WilsonFrickett · 07/10/2013 14:13

Well I'd disagree with your last post. Clearly the course isn't relevant to you, and clearly your director should have gone back to HR (or whoever) and said 'there's no-one here to whom that level of training would be relevant.'

But in your organisation there will be some women who will benefit from this level of training. And if your organisation is properly committed to diversity it will have analysed some of the factors which prevent women reaching senior management, and put together a course to address them. No harm in that.

Just because you, a woman, may not have needed training in these areas to reach your level doesn't mean other women don't. And presumably the course is targeted at women because there are very few senior women in your organisation.

unless of course they just have some budget to spend before year-end and diversity training looks good

TantrumsAndBalloons · 07/10/2013 14:21

I am not dismissing the idea of a course. But i dont think a course should be teaching women how to be a capable as men.

It drives me crazy that there are no female senior management. But teaching women that they have to prove they are as capable as men, to behave like men, will not change this IMO

It is the male employers who need the course. The people who refuse to believe that a woman can perform in a male dominated industry and need courses to teach them

OP posts:
FoxyHarlow123 · 07/10/2013 14:22

So I see it is tethered! Sweet cheeses! Laughable.

FoxyHarlow123 · 07/10/2013 14:23

No OP, objecting doesn't make you unhinged but going batshit crazy about it does a little bit!

TantrumsAndBalloons · 07/10/2013 14:26

sorry, where was the part that I went "batshit crazy" about it?

OP posts:
FoxyHarlow123 · 07/10/2013 14:28

You are in a powerful position. You can visibly demonstrate every day of your working life that women are intelligent, capable, trustworthy and bring results. That is far more powerful than getting up in arms about something you disagree with. Another thought - why don't you offer to speak at this course? You obviously have unique insights into what it takes to make it to the top in your org.

FoxyHarlow123 · 07/10/2013 14:29

Ok, I'm exaggerating!! You are going a bit off the deep end! Sorry, I'm being combatative and contrary! Win the war, not just the battle!

PeppiNephrine · 07/10/2013 14:35

One of the reasons the glass ceiling is so firmly in place is due to some women finding a hole through it and then pulling the ladder up with them. Very little compassion from women at the top to those at the bottom.

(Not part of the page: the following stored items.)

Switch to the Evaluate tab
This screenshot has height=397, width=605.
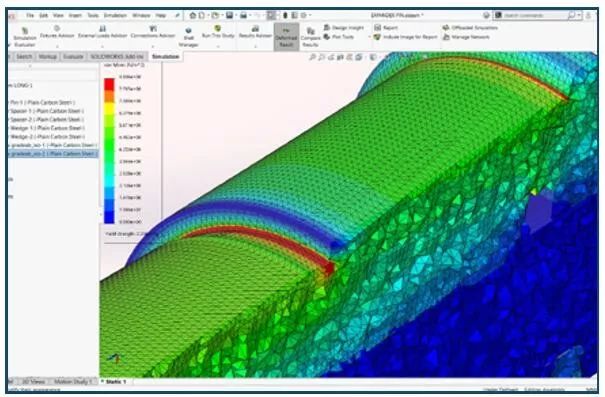point(73,56)
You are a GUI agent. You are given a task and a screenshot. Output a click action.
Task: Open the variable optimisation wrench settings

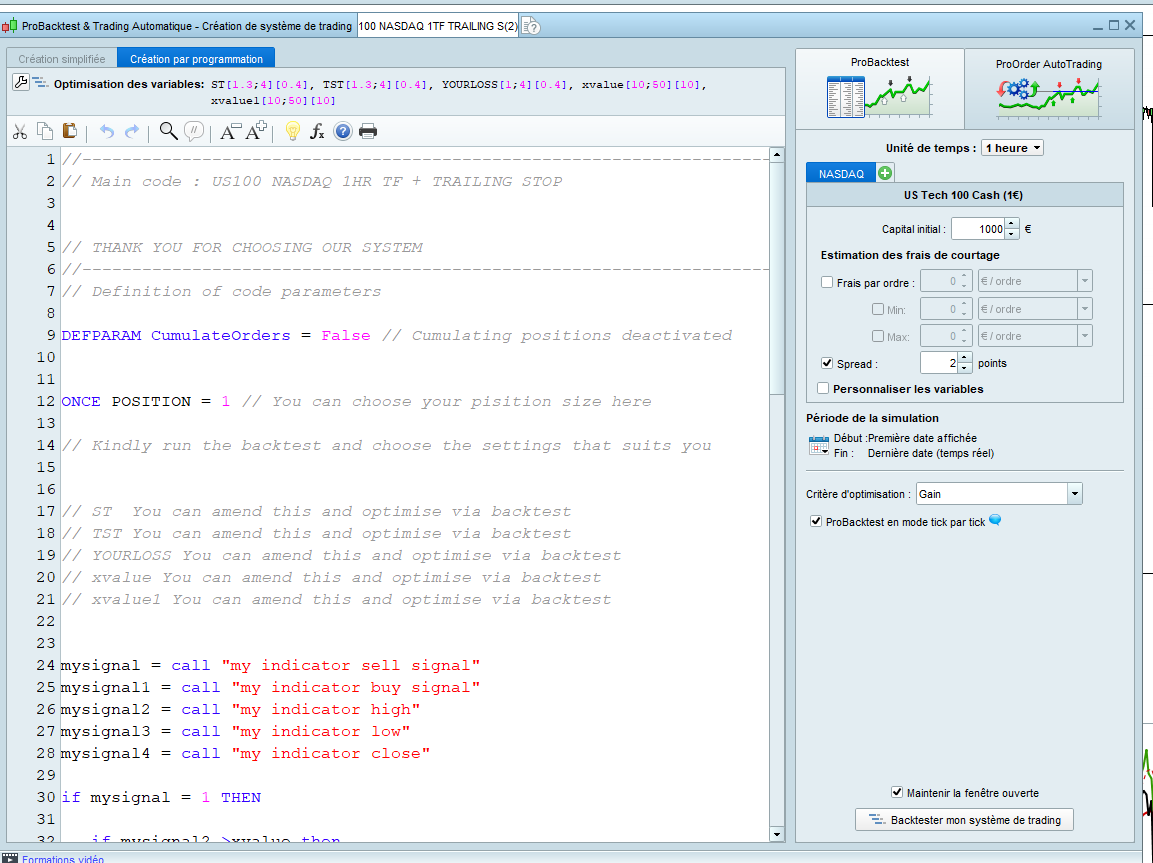pyautogui.click(x=21, y=83)
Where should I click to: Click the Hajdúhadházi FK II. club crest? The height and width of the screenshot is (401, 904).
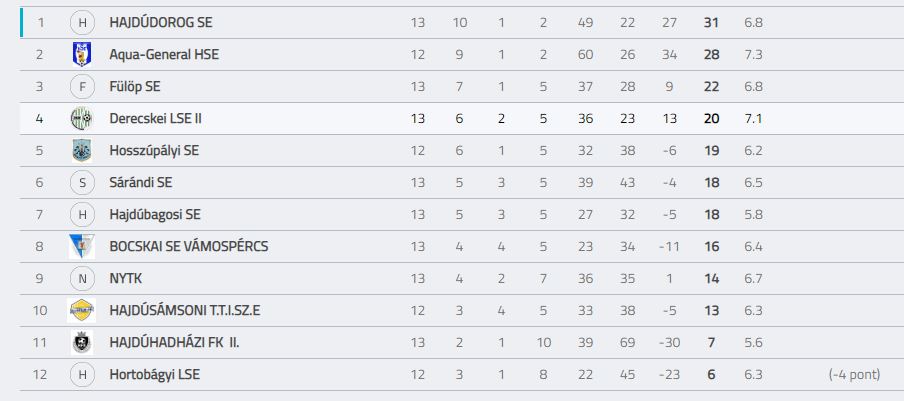82,342
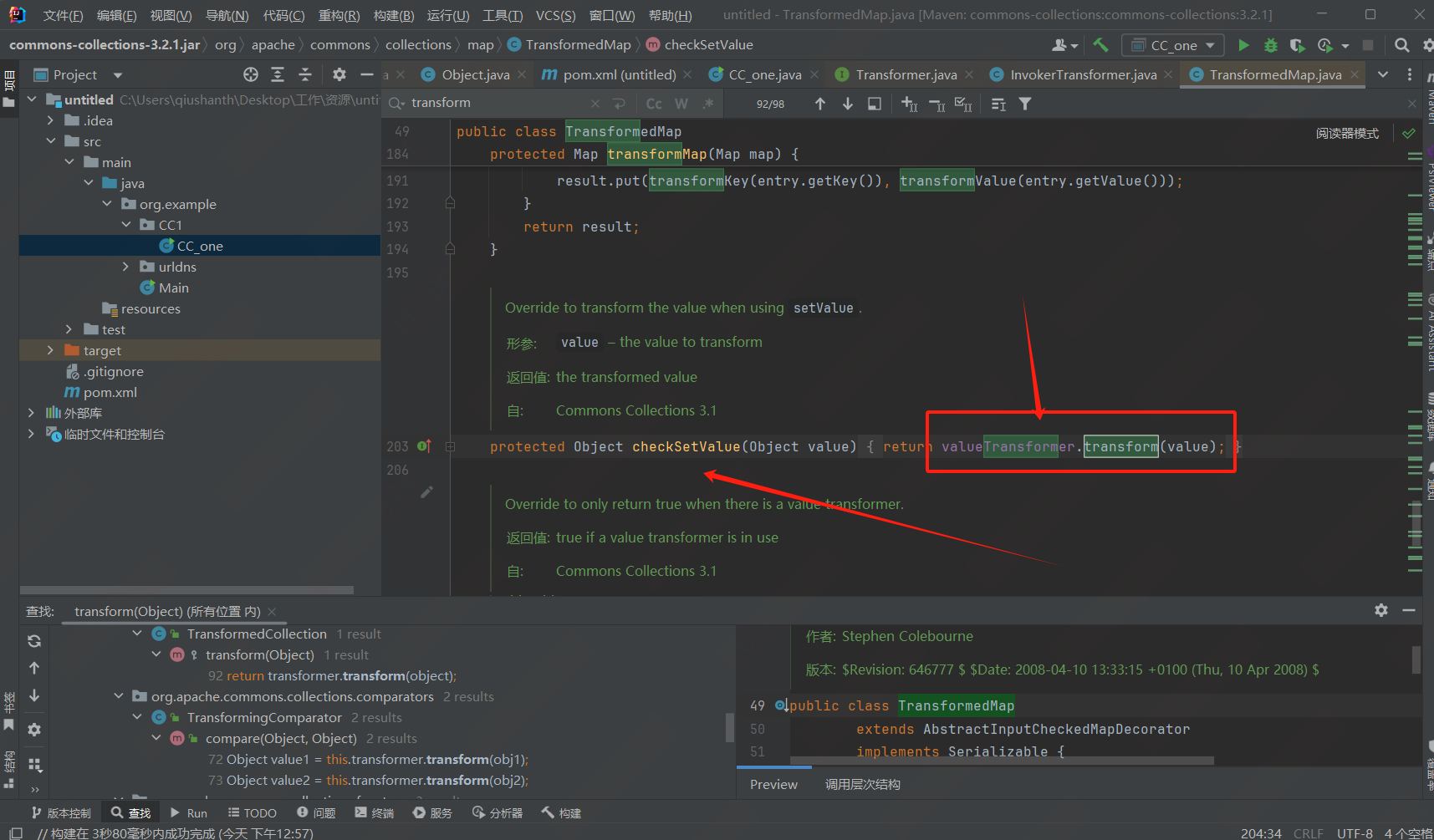Toggle match case Cc option
Viewport: 1434px width, 840px height.
pyautogui.click(x=654, y=104)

TantrumsAndBalloons · 07/10/2013 14:41

is that directed at me peppi?

I dont know what you mean by compassion. I f I am hiring someone, I will go for the best person for the job. I wont hire a woman over a better qualified, more suitable man. If that is what you mean. I will very much go out of my way to help anyone that needs it.

OP posts:
FoxyHarlow123 · 07/10/2013 14:47

What tosh Peppi. Men are just as 'guilty' of that. It's tough at the top and its human nature to want to protect yourself. Only the supremely confident will give others a leg up. Are you suggesting women should be more giving and compassionate, just by virtue of being women?

PeppiNephrine · 07/10/2013 14:48

no, I'm not. I'm suggesting that they shouldn't be LESS by virtue of being women. Sitting above shouting ner ner I'm better than you is up to you though.

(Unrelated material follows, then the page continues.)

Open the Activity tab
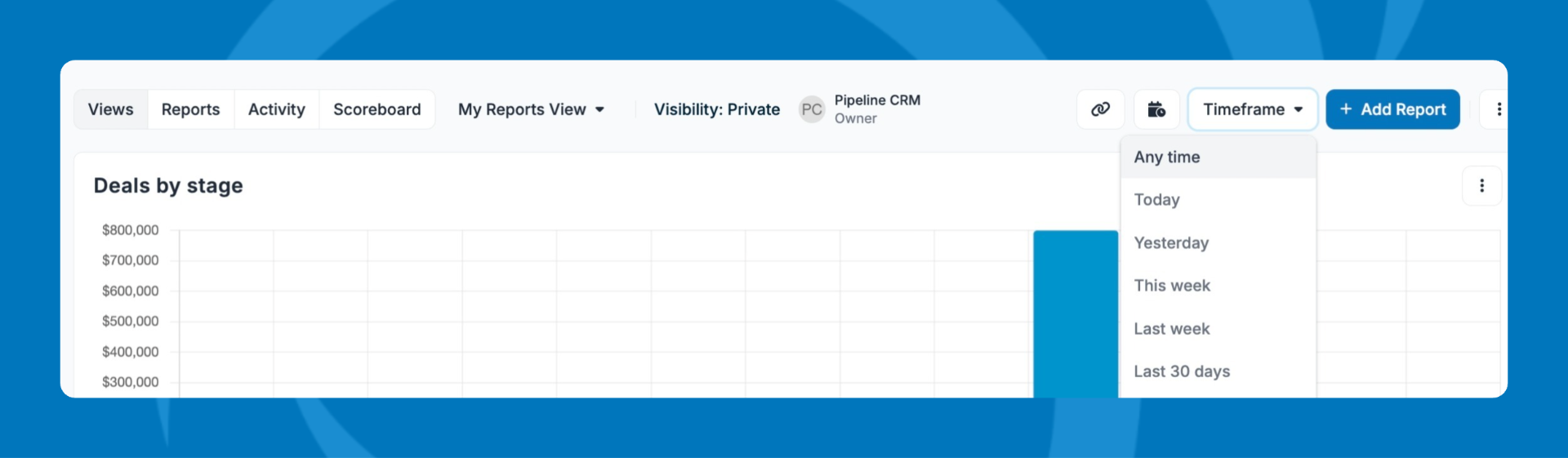The width and height of the screenshot is (1568, 458). point(277,109)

FoxyHarlow123 · 07/10/2013 14:53

But how can you profess to know the first thing about me? Up to me? How do you know whether I'm even working, let alone sitting at the top, shouting ner ner.

QuintessentialShadows · 07/10/2013 14:53

Teaching women to be as capable as men, is implying they arent.

LessMissAbs · 07/10/2013 14:55

Maybe some of those women you are deriding just want to get on with their actual jobs PeppiNephrine, rather than conforming to some kind of stereotype dreamed up to fill useless courses.

"How to speak in a room full of men" FFS how patronising. Why would you even go about noticing the gender of those you are speaking in front of? Not every woman is a timid shrinking violet, and not every man is a power hungry raptor. I don't see many courses run for men who have to speak in front of a female audience - mainly because they would rightly be criticised as sexist patronising twaddle.